He authored 57 books, written mostly in French and English, including Night, a work based on his experiences as a Jewish prisoner in the Auschwitz and Buchenwald concentration camps.
He was a professor of the humanities at Boston University, which created the Elie Wiesel Center for Jewish Studies in his honor.
He was involved with Jewish causes and human rights causes and helped establish the United States Holocaust Memorial Museum in Washington, D.
C.
In his political activities, he also campaigned for victims of oppression in places like South Africa, Nicaragua, Kosovo, and Sudan.
He publicly condemned the 1915 Armenian genocide and remained a strong defender of human rights during his lifetime.

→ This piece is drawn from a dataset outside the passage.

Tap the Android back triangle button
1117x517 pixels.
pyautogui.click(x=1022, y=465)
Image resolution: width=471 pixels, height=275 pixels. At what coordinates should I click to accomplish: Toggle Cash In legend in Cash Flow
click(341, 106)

He was described as "the most important Jew in America" by the Los Angeles Times in 2003.
Wiesel was awarded the Nobel Peace Prize in 1986.
The Norwegian Nobel Committee called him a "messenger to mankind", stating that through his struggle to come to terms with "his own personal experience of total humiliation and of the utter contempt for humanity shown in Hitler's death camps", as well as his "practical work in the cause of peace", Wiesel delivered a message "of peace, atonement, and human dignity" to humanity.
The Nobel Committee also stressed that Wiesel's commitment originated in the sufferings of the Jewish people but that he expanded it to embrace all repressed peoples and races.
He was a founding board member of the New York Human Rights Foundation and remained active in it throughout his life.
Elie Wiesel was born in Sighet (now Sighetu Marmației), Maramureș, in the Carpathian Mountains of Romania.
His parents were Sarah Feig and Shlomo Wiesel.
At home, Wiesel's family spoke Yiddish most of the time, but also German, Hungarian, and Romanian.
Wiesel's mother, Sarah, was the daughter of Dodye Feig, a Vizhnitz Hasid and farmer from the nearby village of Bocskó.
Dodye was active and trusted within the community.
Wiesel's father, Shlomo, instilled a strong sense of humanism in his son, encouraging him to learn Hebrew and to read literature, whereas his mother encouraged him to study the Torah.
Wiesel has said his father represented reason, while his mother Sarah promoted faith.
Wiesel was instructed that his genealogy traced back to Rabbi Schlomo Yitzhaki (Rashi), and was a descendant of Rabbi Yeshayahu ben Abraham Horovitz ha-Levi.
Wiesel had three siblings—older sisters Beatrice and Hilda, and younger sister Tzipora.
Beatrice and Hilda survived the war, and were reunited with Wiesel at a French orphanage.
They eventually emigrated to North America, with Beatrice moving to Montreal, Quebec, Canada.
Tzipora, Shlomo, and Sarah did not survive the Holocaust.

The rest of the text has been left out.